── Text extract ──

Loads a .wav file as a numpy array using scipy.io.wavfile.

Parameters:

path : str

Path to a .wav file

mono : bool

If the provided .wav has more than one channel, it will be converted to mono if mono=True. (Default value = True)

Returns:

audio_data : np.ndarray

Array of audio samples, normalized to the range [-1., 1.]

fs : int

Sampling rate of the audio data

mir_eval.io.load_valued_intervals(filename, delimiter='\\s+')

Import valued intervals from an annotation file. The file should consist of three columns: Two consisting of numeric values corresponding to start and end time of each interval and a third, also of numeric values, corresponding to the value of each interval. This is primarily useful for processing events which span a duration and have a numeric value, such as piano-roll notes which have an onset, offset, and a pitch value.

Parameters:

filename : str

Path to the annotation file

delimiter : str

Separator regular expression. By default, lines will be split by any amount of whitespace.

Returns:

intervals : np.ndarray, shape=(n_events, 2)

Array of event start and end times

values : np.ndarray, shape=(n_events,)

Array of values

mir_eval.io.load_key(filename, delimiter='\\s+')

Load key labels from an annotation file. The file should consist of two string columns: One denoting the key scale degree (semitone), and the other denoting the mode (major or minor). The file should contain only one row.

Parameters:

filename : str

Path to the annotation file

delimiter : str

Separator regular expression. By default, lines will be split by any amount of whitespace.

Returns:

key : str

Key label, in the form '(key) (mode)'

mir_eval.io.load_tempo(filename, delimiter='\\s+')

Load tempo estimates from an annotation file in MIREX format. The file should consist of three numeric columns: the first two correspond to tempo estimates (in beats-per-minute), and the third denotes the relative confidence of the first value compared to the second (in the range [0, 1]). The file should contain only one row.

Parameters:

filename : str

Path to the annotation file

delimiter : str

Separator regular expression. By default, lines will be split by any amount of whitespace.

Returns:

tempi : np.ndarray, non-negative

The two tempo estimates

weight : float [0, 1]

The relative importance of tempi[0] compared to tempi[1]

mir_eval.io.load_ragged_time_series(filename, dtype=<type 'float'>, delimiter='\\s+', header=False)

Utility function for loading in data from a delimited time series annotation file with a variable number of columns. Assumes that column 0 contains time stamps and columns 1 through n contain values. n may be variable from time stamp to time stamp.

Parameters:

filename : str

Path to the annotation file

dtype : function

Data type to apply to values columns.

delimiter : str

Separator regular expression. By default, lines will be split by any amount of whitespace.

header : bool

Indicates whether a header row is present or not. By default, assumes no header is present.

Returns:

times : np.ndarray

array of timestamps (float)

───

**Set tasks:**
**a)** Based on the mir_eval.io documentation, do these statements agree with it? Answer yes or no for each and quote the words that decide it.
(i) load_key expects an annotation file with only one row.
(ii) load_ragged_time_series assumes by default that a header row is present.
(iii) load_valued_intervals expects an annotation file with three columns.
**b)** Output the part of the mir_eval.io documentation between "If the provided" and "mir_eval.io.load_valued_intervals(filename, delimiter='\\s+')", inclusive, without any changes.
**c)** Go on with the mir_eval.io documentation from the point where it stops.
The material that comes next is separate from the mir_eval.io documentation.

── Source material ──

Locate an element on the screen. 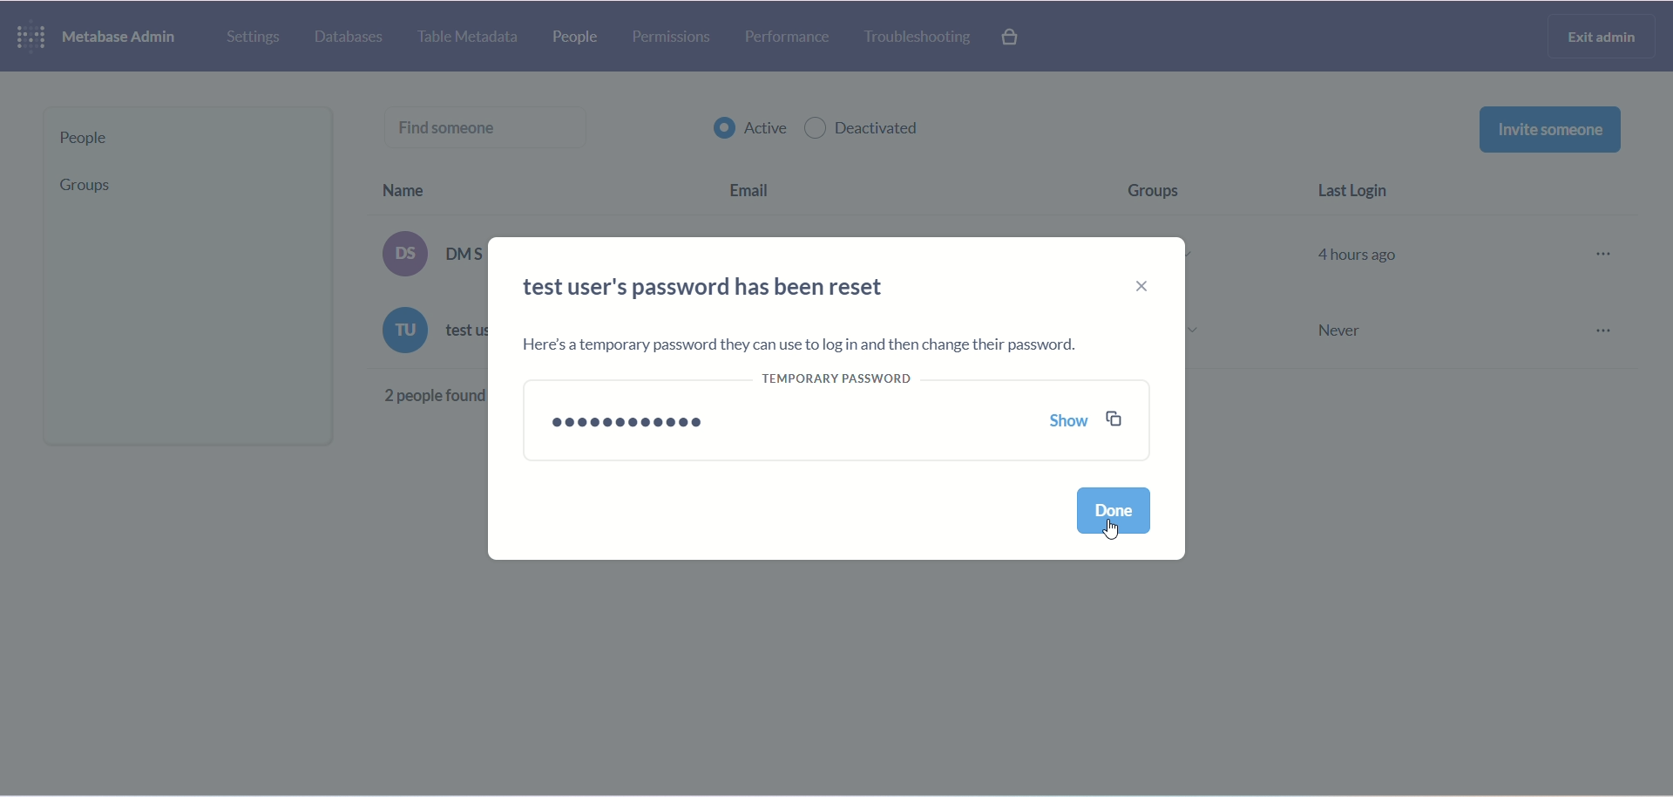  text is located at coordinates (430, 295).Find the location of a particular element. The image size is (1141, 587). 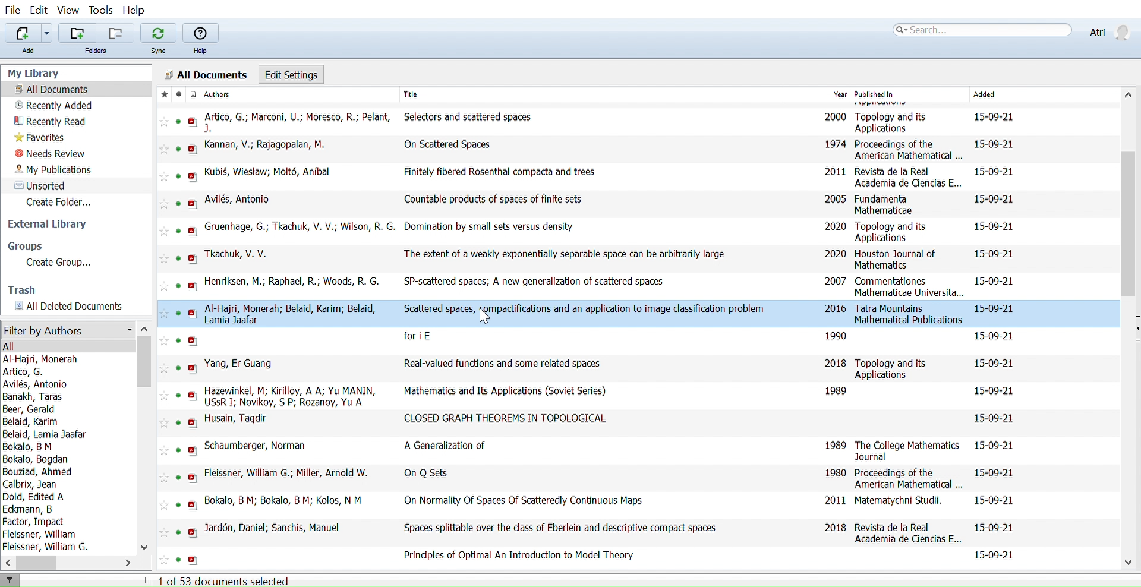

reading status is located at coordinates (181, 204).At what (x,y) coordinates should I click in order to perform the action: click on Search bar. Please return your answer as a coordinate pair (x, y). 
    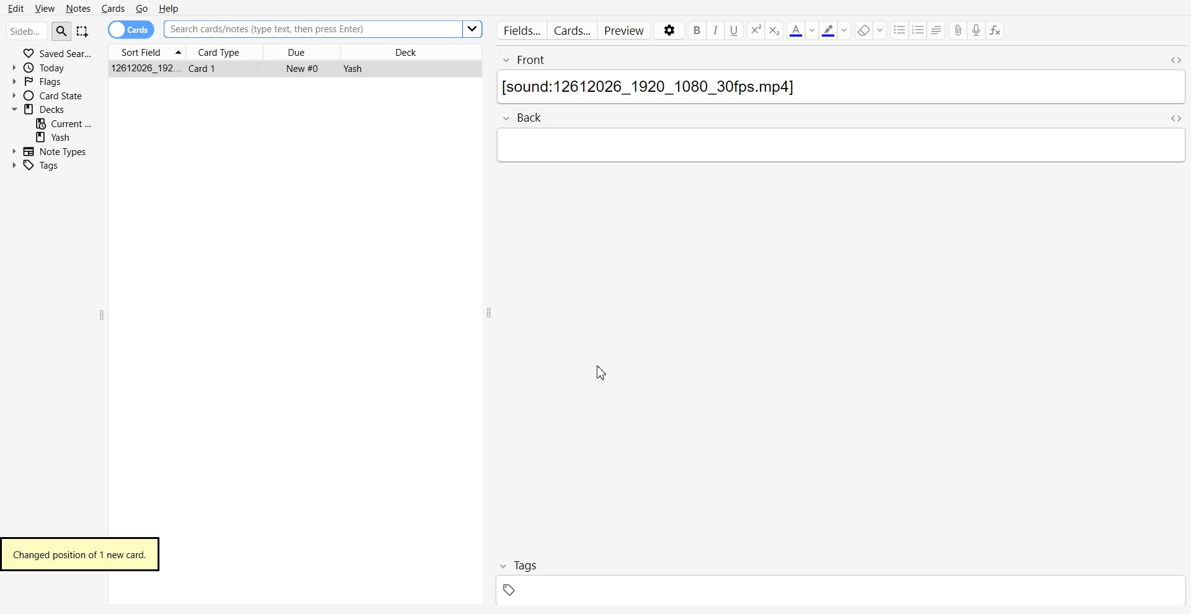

───

**Responses per task:**
**a)**
(i) Yes: "The file should contain only one row."
(ii) No: "By default, assumes no header is present."
(iii) Yes: "The file should consist of three columns"

**b)**
If the provided .wav has more than one channel, it will be converted to mono if mono=True. (Default value = True)

Returns:

audio_data : np.ndarray

Array of audio samples, normalized to the range [-1., 1.]

fs : int

Sampling rate of the audio data

mir_eval.io.load_valued_intervals(filename, delimiter='\\s+')

**c)**
values : list of np.ndarray

list of arrays of corresponding values

Examples

>>> # Load a ragged list of tab-delimited multi-f0 midi notes
>>> times, vals = load_ragged_time_series('multif0.txt', dtype=int,
                                          delimiter='\t')
>>> # Load a raggled list of space delimited multi-f0 values with a header
>>> times, vals = load_ragged_time_series('labeled_events.csv',
                                          header=True)

mir_eval.sonify

Methods which sonify annotations for “evaluation by ear”. All functions return a raw signal at the specified sampling rate.

mir_eval.sonify.clicks(times, fs, click=None, length=None)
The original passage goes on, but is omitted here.